The Managing Partner of the corporate advisory firm in which you work was very pleased with your work in preparing a briefing paper for the initial meeting with a new client – Health High Precision Tools Pty Ltd is (HHTP).
Hiro-san, the management team and the Board at HTTP have taken heed of your advice. At the moment the board has decided to stay as a private limited liability company – and to facilitate the expected growth raise the extra capital as a combination of debt and equity (by inviting some new investors to provide the new capital, and replace the existing shareholder who wants to withdraw). The board has also confirmed that it will take on the lease rather than commit to the substantial increase in debt that would come with purchasing a property. The board discussed your advice, and is not prepared to take on the property market risk – as property markets are an area it does not have expertise in.
Hiro-san has asked your managing partner now to provide advice with respect to a number of specific issues.

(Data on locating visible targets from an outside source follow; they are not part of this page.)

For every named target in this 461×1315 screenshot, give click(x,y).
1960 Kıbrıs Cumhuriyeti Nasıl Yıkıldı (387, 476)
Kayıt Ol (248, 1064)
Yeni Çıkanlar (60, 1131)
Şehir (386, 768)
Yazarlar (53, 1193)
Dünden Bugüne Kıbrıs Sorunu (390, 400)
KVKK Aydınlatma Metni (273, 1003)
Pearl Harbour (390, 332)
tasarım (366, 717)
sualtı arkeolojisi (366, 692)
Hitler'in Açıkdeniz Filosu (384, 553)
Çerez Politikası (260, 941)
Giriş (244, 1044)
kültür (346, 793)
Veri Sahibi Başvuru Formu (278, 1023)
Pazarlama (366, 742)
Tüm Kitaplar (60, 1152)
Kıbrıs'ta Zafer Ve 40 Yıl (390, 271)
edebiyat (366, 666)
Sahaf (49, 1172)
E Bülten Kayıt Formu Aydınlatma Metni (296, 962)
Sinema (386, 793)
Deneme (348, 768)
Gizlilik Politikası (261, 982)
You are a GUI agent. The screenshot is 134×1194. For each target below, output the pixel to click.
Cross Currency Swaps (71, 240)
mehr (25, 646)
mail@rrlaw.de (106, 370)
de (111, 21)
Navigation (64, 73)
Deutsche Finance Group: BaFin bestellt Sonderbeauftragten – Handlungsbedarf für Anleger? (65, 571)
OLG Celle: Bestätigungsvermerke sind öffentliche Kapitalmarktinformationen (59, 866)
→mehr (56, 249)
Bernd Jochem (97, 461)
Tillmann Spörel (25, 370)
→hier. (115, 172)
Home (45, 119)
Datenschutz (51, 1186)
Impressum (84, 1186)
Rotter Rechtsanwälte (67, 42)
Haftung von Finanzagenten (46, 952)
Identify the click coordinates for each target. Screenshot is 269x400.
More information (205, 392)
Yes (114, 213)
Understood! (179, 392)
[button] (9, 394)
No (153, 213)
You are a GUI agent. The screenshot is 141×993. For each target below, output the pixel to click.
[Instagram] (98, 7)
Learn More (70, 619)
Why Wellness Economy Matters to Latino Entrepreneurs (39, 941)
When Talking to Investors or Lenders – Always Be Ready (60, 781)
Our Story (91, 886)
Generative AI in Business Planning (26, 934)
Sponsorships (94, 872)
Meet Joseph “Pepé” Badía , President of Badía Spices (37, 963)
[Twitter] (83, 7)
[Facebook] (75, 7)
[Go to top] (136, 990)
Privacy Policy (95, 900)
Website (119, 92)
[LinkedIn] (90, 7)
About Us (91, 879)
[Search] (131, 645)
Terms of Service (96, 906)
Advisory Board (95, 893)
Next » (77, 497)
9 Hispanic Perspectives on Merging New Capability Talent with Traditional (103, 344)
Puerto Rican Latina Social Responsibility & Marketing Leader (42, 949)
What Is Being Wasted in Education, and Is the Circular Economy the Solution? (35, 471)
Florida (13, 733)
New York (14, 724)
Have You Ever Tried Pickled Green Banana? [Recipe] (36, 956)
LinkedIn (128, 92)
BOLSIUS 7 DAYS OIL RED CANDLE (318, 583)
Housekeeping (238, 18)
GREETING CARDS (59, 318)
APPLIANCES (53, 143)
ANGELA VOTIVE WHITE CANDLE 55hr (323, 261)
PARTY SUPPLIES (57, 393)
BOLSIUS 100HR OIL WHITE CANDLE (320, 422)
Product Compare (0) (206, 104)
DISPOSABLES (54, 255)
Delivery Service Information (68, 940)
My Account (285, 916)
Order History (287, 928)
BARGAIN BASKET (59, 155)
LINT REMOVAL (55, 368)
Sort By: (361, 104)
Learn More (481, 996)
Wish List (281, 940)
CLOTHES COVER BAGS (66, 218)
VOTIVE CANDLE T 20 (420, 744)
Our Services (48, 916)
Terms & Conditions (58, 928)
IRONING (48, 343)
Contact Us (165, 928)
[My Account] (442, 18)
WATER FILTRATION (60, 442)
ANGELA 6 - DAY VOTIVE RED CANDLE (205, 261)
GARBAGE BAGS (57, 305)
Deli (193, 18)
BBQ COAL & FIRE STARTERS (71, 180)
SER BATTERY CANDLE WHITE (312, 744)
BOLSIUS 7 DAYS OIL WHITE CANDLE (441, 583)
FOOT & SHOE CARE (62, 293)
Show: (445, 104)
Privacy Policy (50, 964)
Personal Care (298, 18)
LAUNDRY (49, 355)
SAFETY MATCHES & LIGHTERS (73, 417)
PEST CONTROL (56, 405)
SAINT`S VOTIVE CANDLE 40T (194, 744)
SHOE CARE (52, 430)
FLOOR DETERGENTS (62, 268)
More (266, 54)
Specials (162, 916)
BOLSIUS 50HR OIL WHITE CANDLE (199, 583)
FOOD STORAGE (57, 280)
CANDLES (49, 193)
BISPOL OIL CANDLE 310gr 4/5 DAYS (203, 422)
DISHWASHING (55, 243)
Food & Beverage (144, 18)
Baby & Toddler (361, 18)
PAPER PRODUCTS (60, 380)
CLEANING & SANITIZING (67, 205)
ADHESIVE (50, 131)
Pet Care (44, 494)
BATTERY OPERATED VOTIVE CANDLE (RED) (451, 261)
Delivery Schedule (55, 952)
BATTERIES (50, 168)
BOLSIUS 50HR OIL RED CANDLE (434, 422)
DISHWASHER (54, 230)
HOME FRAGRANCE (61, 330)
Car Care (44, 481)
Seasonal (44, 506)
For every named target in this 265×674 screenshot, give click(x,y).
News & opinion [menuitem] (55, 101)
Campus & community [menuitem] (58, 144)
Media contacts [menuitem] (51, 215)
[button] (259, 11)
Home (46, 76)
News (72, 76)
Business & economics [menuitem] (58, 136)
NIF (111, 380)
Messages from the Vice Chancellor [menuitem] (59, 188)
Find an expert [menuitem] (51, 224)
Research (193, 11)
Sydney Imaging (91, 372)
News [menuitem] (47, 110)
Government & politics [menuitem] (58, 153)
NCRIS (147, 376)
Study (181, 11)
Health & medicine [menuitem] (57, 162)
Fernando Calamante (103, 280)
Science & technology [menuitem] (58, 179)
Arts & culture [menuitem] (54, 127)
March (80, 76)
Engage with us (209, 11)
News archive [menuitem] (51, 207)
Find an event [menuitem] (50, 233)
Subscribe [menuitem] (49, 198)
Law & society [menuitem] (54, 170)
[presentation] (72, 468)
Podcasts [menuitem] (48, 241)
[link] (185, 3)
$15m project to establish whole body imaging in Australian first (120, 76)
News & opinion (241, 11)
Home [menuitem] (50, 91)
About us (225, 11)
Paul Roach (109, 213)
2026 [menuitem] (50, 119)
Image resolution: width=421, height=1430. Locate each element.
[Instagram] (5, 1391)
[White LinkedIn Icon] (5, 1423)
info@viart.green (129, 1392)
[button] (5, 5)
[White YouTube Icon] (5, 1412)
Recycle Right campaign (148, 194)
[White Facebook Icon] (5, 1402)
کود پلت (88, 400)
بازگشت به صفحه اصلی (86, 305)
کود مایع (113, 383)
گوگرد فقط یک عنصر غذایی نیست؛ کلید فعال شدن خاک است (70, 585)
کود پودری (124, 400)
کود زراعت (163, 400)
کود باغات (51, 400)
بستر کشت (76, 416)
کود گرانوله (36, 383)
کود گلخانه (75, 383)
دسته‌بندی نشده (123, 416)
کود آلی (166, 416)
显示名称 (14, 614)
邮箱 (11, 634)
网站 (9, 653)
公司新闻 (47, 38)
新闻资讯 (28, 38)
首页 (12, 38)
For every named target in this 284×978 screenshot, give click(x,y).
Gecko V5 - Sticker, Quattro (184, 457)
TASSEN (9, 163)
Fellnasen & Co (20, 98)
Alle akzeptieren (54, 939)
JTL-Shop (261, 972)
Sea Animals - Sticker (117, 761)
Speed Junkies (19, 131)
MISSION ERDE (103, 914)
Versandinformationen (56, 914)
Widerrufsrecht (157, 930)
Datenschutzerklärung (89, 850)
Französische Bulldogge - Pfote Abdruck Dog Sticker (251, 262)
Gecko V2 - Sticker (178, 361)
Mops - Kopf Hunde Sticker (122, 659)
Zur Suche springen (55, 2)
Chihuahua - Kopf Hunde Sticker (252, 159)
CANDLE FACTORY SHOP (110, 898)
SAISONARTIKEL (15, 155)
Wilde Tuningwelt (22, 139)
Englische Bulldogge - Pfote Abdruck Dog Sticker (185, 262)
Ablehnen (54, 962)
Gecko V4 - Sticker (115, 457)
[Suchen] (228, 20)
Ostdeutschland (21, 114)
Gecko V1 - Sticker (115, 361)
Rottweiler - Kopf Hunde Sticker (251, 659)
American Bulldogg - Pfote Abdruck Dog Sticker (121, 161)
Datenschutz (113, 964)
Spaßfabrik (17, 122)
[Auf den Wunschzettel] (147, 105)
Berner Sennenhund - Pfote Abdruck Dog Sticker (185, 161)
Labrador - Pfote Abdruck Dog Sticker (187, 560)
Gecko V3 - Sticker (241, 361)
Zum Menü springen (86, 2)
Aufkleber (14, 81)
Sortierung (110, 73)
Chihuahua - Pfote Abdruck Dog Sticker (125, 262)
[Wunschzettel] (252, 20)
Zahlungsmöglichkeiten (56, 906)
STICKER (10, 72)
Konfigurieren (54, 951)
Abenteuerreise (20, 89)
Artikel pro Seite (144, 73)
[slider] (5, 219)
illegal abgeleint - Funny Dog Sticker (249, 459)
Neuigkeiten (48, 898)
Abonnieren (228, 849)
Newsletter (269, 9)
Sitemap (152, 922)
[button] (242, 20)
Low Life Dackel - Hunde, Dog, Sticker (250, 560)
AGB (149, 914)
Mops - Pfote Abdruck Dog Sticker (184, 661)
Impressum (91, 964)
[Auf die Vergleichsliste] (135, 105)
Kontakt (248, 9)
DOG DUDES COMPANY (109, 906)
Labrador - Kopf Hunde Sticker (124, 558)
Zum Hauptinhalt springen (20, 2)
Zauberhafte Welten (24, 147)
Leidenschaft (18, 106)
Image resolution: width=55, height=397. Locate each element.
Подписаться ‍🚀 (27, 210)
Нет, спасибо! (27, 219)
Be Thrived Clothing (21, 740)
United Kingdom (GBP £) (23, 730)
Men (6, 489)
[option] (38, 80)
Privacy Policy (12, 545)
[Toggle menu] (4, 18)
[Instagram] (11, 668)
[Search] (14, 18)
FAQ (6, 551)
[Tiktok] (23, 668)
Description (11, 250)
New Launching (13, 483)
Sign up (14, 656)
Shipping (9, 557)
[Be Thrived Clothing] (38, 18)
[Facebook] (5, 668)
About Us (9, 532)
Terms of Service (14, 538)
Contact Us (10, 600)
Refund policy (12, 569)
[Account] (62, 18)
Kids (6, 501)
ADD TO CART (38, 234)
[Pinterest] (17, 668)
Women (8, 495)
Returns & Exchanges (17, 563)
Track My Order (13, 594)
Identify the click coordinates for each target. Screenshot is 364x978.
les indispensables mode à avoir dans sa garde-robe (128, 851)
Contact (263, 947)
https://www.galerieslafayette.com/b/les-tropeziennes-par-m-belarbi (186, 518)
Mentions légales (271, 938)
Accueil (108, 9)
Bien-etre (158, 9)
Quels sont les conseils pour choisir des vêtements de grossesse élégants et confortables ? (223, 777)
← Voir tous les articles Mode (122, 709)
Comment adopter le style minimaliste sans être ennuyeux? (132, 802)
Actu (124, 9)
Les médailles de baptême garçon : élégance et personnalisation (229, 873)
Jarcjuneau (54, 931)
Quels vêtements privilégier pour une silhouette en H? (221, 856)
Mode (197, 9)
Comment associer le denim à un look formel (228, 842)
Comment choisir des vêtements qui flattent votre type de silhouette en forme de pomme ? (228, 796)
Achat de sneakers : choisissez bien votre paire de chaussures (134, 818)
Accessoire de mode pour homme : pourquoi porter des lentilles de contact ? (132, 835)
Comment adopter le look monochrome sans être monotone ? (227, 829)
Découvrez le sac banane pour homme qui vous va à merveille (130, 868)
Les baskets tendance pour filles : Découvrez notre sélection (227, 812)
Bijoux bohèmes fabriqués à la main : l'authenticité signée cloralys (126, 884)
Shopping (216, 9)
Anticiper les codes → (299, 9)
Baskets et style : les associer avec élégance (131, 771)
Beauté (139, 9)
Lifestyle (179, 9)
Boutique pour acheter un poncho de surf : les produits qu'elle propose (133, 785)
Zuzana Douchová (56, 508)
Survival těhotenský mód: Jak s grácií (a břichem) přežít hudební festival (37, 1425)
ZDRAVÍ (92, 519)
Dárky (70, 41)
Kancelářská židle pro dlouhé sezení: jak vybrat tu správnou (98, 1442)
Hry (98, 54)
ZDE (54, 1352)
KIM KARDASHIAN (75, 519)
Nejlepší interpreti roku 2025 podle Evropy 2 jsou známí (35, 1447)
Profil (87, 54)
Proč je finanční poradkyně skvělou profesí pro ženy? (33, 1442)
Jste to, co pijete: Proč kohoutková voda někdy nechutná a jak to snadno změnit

1. A similar, but somewhat bigger publicly listed company operating in Japan has been identified – and HTTP aspires to match its performance. The following information is available for the company: o It has debt to equity ratio of 1:4.6
o Yahoo finance has quoted a beta for it of 1.5
o It has current share price of ¥141.13, and a price to earnings ratio of 4.1
o It has not been paying any dividends over the last five years as it has invested in forthoming growth, and will continue to do that over the next three years (ie end of 2018 -2020). Then it expects to pay a dividend of ¥13 (end of 2021), and then increase it to ¥23, after which it expects the company to stabilise and dividends to grow with inflation
Based on this information, comment on the consistency of the market valuation of the company and its implications for HTTP (note you will need to look up or makes some assumptions about market information to do this).
Using this information as a base, and an acknowledgement that HTTP recognises it has limitations in using debt and as such will at best have 20% of its balance sheet funded by debt in the long term – provide advice as to the cost of capital to be used as a discount rate in company and project valuations.